Ward Sanders, president of the New Jersey Association of Health Plans, which represents insurance companies, said his members have not yet taken a position on the latest version of the bill to boost Medicaid rates for primary care. “We don’t oppose and in fact support greater funding to accommodate thoughtful, impactful, and targeted provider rate increases,” he said, in contrast to the highly targeted bills that have recently been enacted to boost rates for specific niche services, like adult medical day care.
DHS study
The state Department of Human Services, which oversees Medicaid, declined to comment on the current rates. The department is now conducting a study to “address Medicaid rate adequacy related to Medicare and other payers,” according to materials from a stakeholder meeting in January. The department is also testing several alternative, or value-based payment models — which seek to reward providers for good patient outcomes, instead of the number of services they provide — with some of the populations Medicaid serves.
New Jersey is also one of eight states participating in a federal pilot program, Making Care Primary, set to launch this summer. Tom Hester Jr., communications director for the department, said the agency is working with federal officials and the managed care providers to prepare for the program. “Through this model, we aim to support coordinated, comprehensive, high-quality primary care,” he said.The Quality Institute report highlights the Making Care Primary pilot program but notes that more payment-model changes are needed to build a comprehensive system of advanced primary care.

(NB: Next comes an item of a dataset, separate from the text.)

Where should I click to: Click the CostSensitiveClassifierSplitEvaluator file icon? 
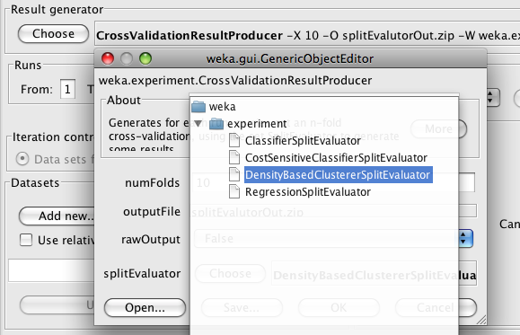[234, 157]

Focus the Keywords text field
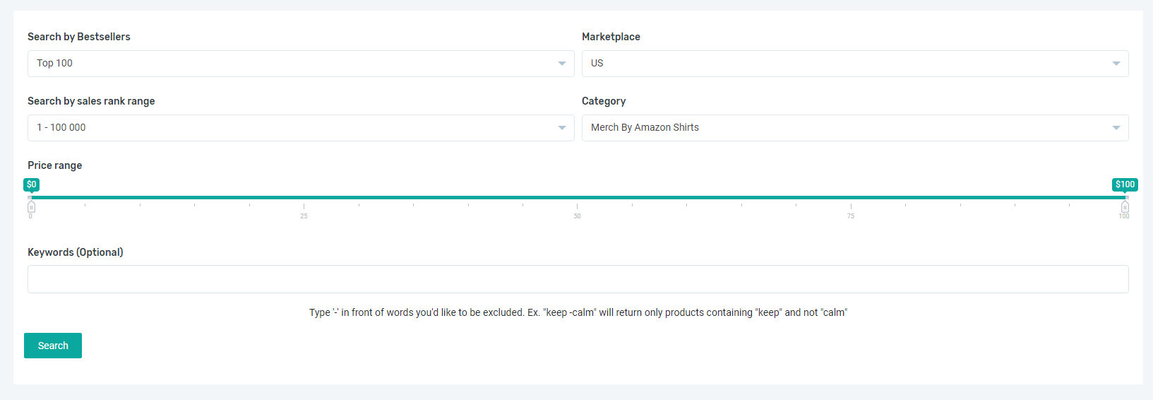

This could involve per-patient payments to providers to help them provide holistic care and effective case management, or bonuses to practices that keep their patients healthy. The state also needs to better track primary care spending over time, it notes.
Regulatory changes are also needed to create advanced primary care, according to the report. It calls for streamlining and standardizing metrics, to focus attention on key measures, and better data-sharing with providers, so doctors can find out if a patient fills a prescription or attends a follow-up visit, for example.